人員不足や忙しさは事故のほか、サービスにも影響している。「利用者に十分なサービスが提供できているか」という質問では「あまりできていない」「できていない」が合わせて約3割となった。その理由(複数回答)としては7割近くの人が「人員が少なく、業務が過密になっている」と答えた。「自分の能力や技量の不足」が約5割、「スタッフ間の連携、意思疎通が悪い」が約4割だった。
介護職の方々が思い詰めているような状況が目に浮かぶようなアンケート結果ですね。
厳しい現場環境が、とありますが、もう一歩突き詰めてみましょう。
二つの事実がこの結果から見えてきます。
一つは介護職員の自己評価の厳しさです。これはどの解答からも伝わってきます。これは全ての介護士が答えた物ではもちろんなく、一部の対象者が答えた物です。こちらの記事は和歌山県の調査結果ですが、おそらく一部の地域だから、というものではないでしょう。大抵こうしたアンケートがくる場合にはある程度の立場のスタッフが対応するものですから、余計背負った責任感であったり、自己評価を低くする姿勢が垣間見えるものです。
厳しい環境の中で、自分たちが何とかしなければ、自分たちが先導してよくしていかなければ、と重く考えているのが滲み出た結果がこれでしょう。
もう一つは、そうした抑圧された環境の中で起こる「自分より下を見下す」というような状況です。
「人員不足」52人、「知識や技術の未熟さ」51人、「職員のモラル低下」22人と続いた。
この辺の解答結果が該当しますね。
人間は自分より弱い人間を見下す事で安心感を得てしまうようなものです。自分が様々なシチュエーションから追いつめられて弱ってしまっていては余計にそうです。手近なところからインスタントな安心感を得てその場をしのいでしまいます。そしてその事で大局的な不安感から一時的に逃げて自分の気持ちを落ち着けるのです。「あんな奴がいるから」「あれだけ出来ない人がいるから大丈夫」って具合ですね。
二つ挙げたうちであれば、圧倒的に後者が問題ですね。成長しないんですよね、個人としても、その個人の集まりである集団としても。結局、意図してなかったとしても、そうして見下してしまう事でその人の成長を妨げる一番の要因になってしまうわけですから。
皆さんの周りにはいないでしょうか。
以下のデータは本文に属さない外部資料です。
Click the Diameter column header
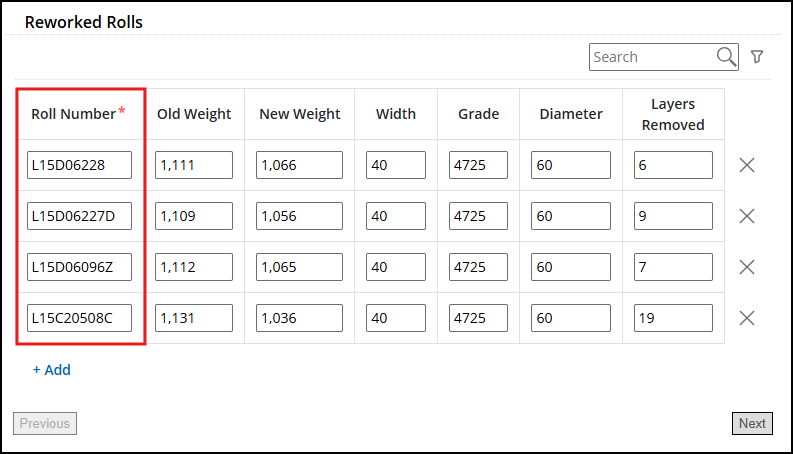The height and width of the screenshot is (454, 793). click(x=571, y=114)
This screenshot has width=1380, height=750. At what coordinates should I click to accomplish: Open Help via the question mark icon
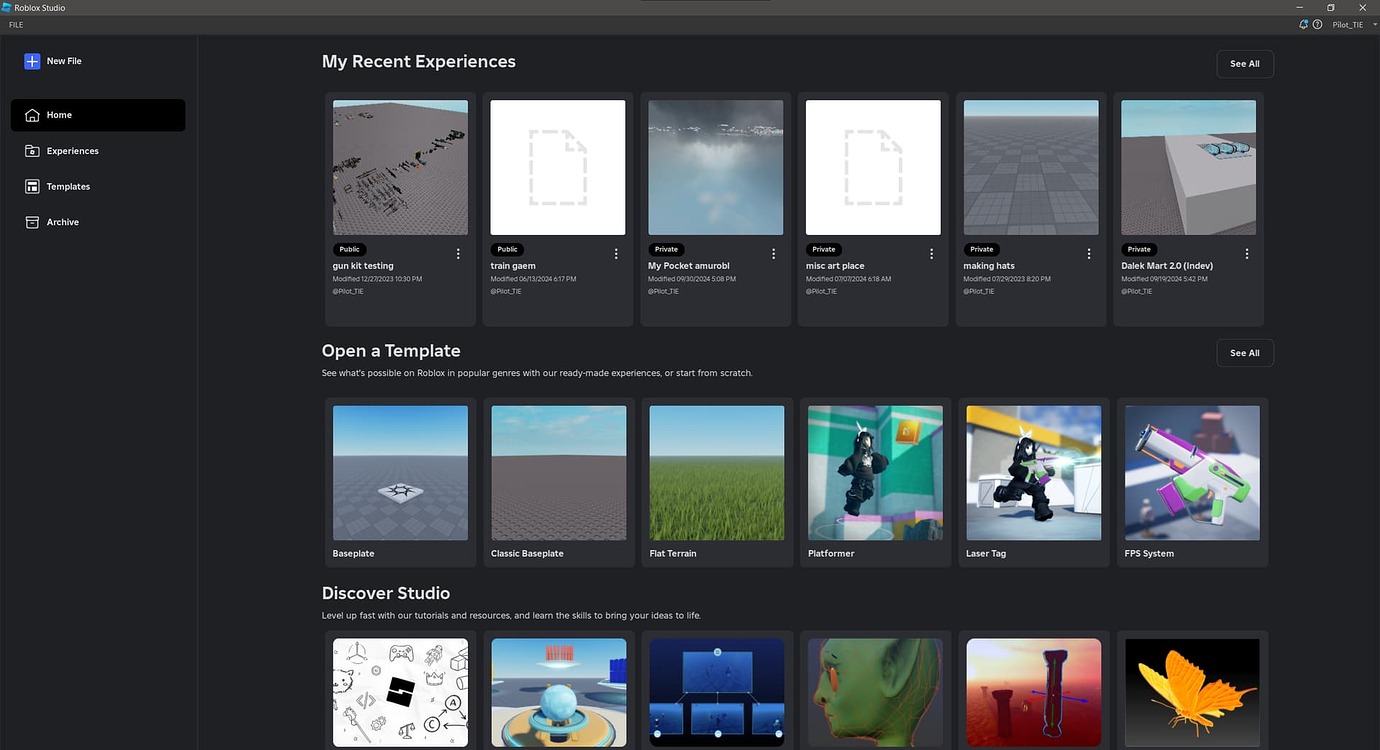click(1317, 24)
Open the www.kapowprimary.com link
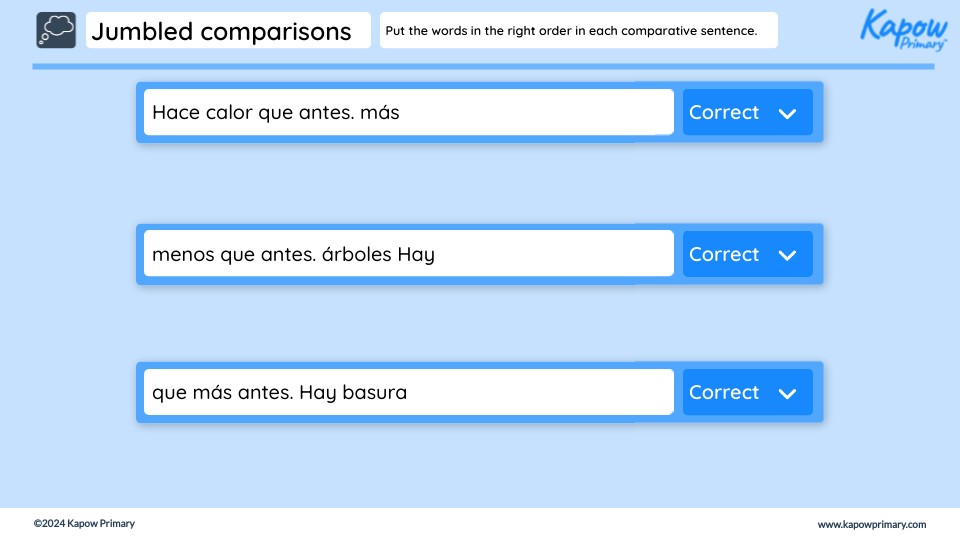The width and height of the screenshot is (960, 540). coord(871,524)

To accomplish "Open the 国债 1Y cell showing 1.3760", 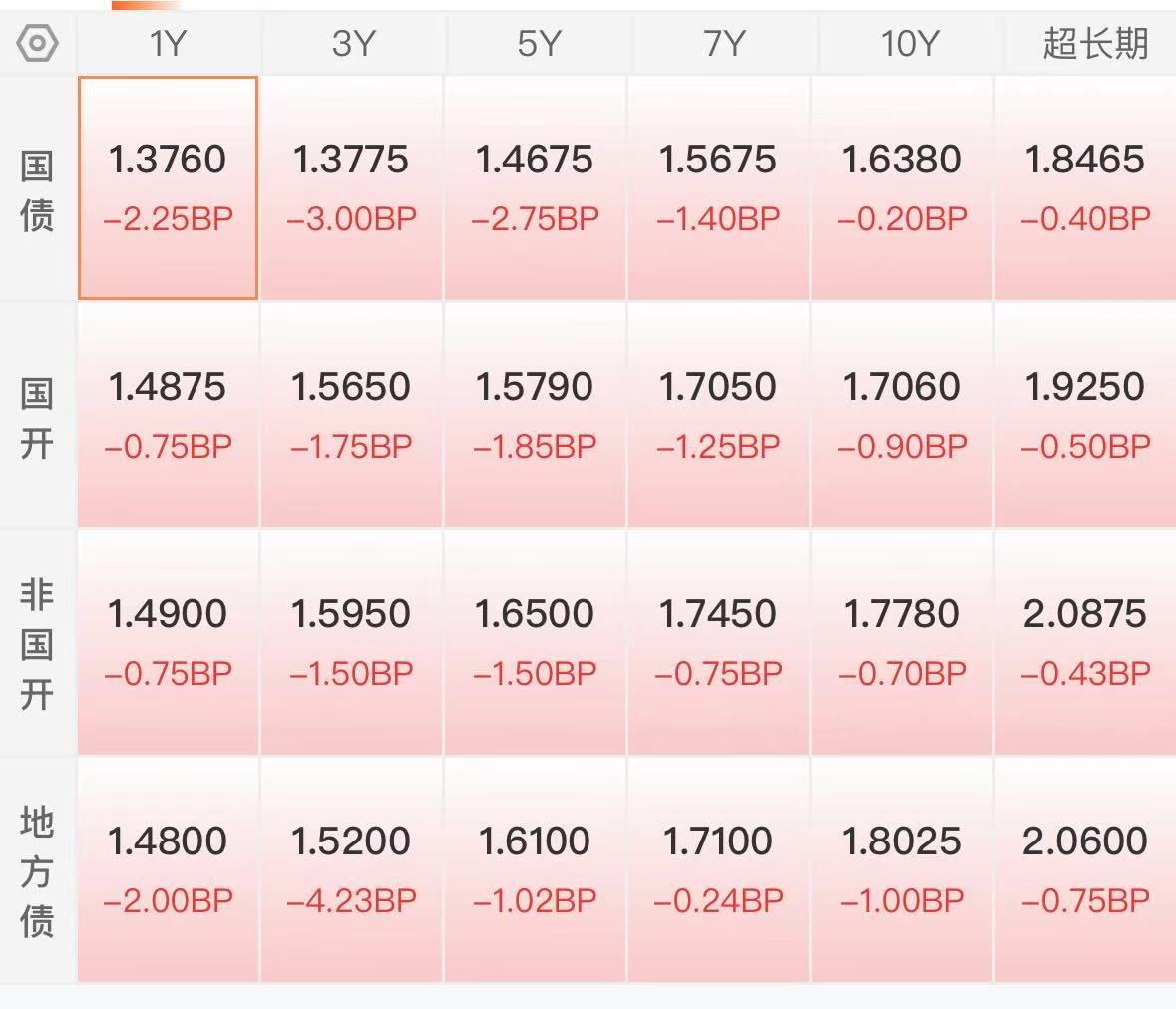I will pos(168,187).
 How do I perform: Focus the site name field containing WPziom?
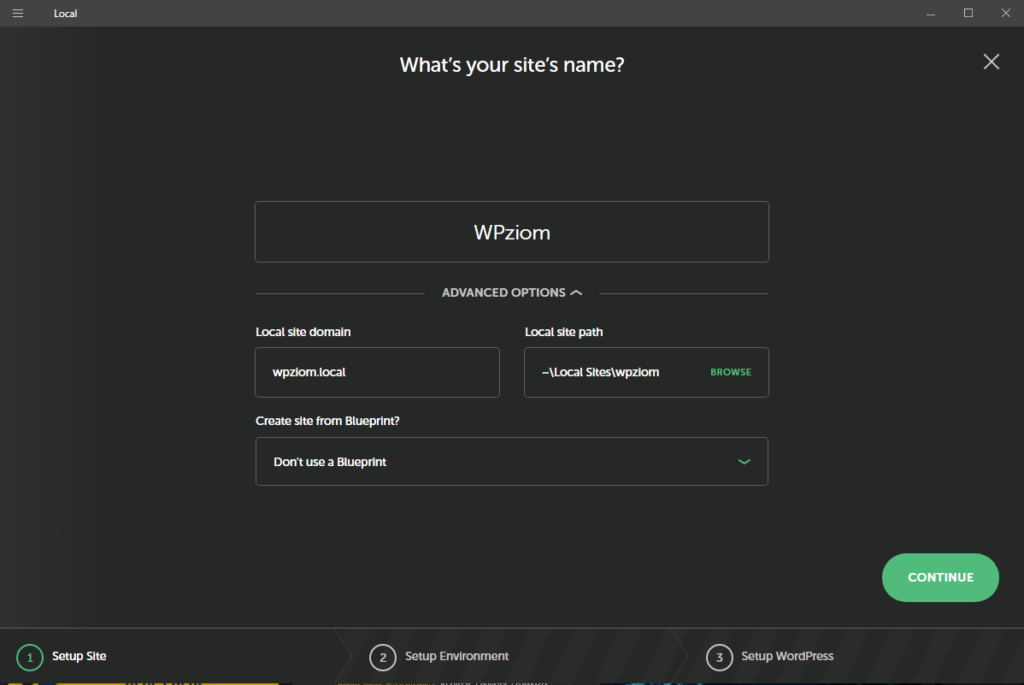[511, 232]
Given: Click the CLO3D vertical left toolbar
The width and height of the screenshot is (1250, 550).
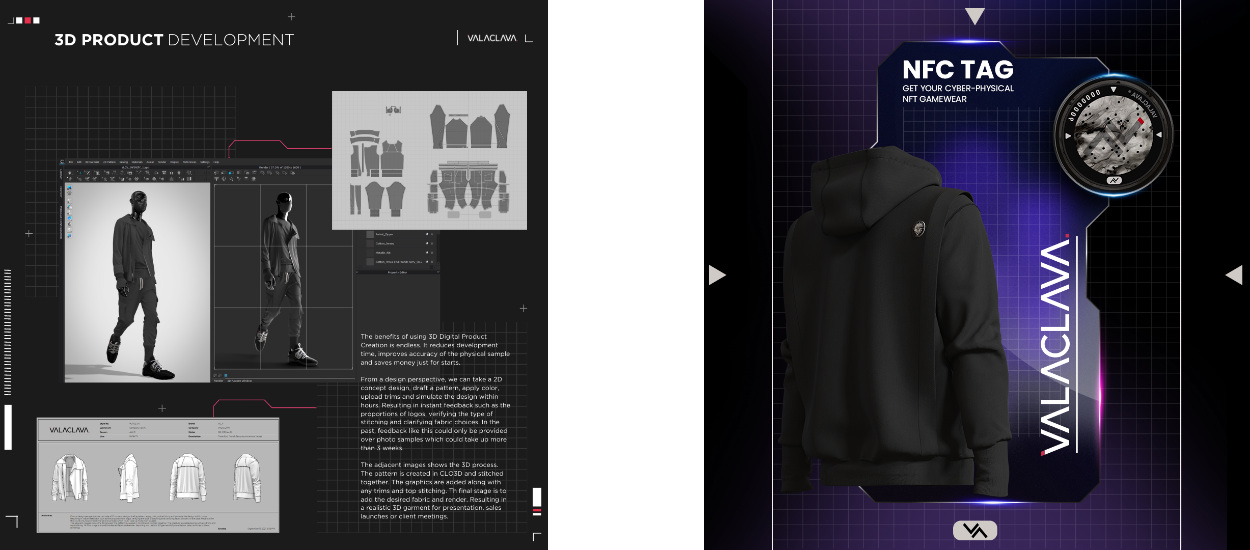Looking at the screenshot, I should tap(69, 210).
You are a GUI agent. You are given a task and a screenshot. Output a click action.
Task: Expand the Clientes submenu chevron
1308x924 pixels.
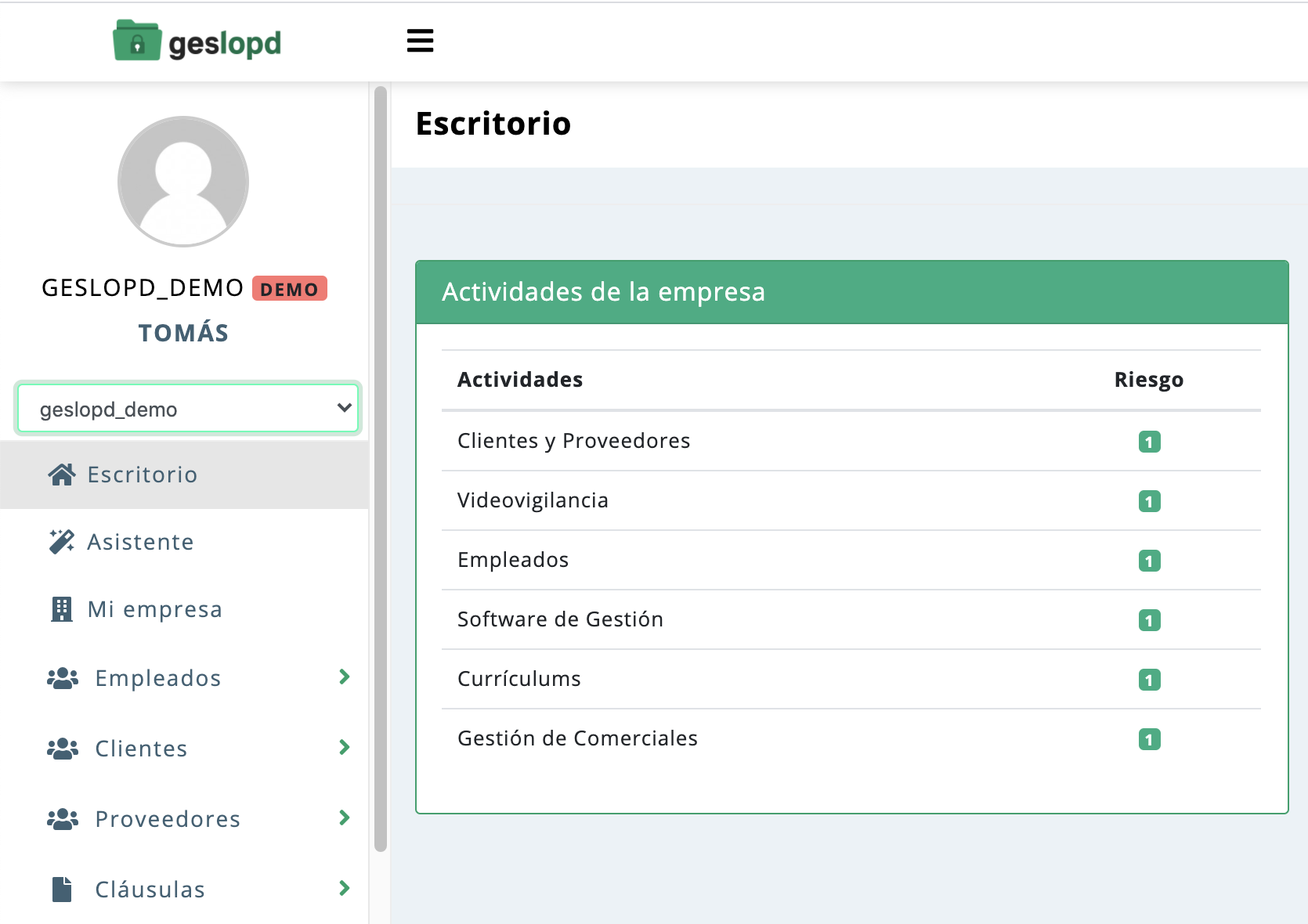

時折愚痴るように自分の所属する施設の改善点を挙げたり意見を出したりしつつも、周りの仕事の出来ないスタッフの文句を言うような、中途半端に仕事がこなせちゃうような人。
そうした”中途半端に意識高い系の介護士”が現場を一番疲弊させる、ひいては業界の足を引っ張る存在な気がします。
自己評価が厳しいのは結構ですが、そこで抱えきれない不満を弱い立場の人に当てつけてしまうというね。
突き抜けて介護で頑張ろうと思うのなら、自分だけではなくて周りの人たちを引っ張り上げるくらいにパワフルでありたいものです。それこそ、中途半端に愚痴が出ないくらいに。
てな具合にアンケート結果を見てやや妄想記事的なものを書きました。記事の抜粋が足りてなくて恣意的であったり、それによって今回の記事が的外れな事を願って。そして何より自戒を込めて。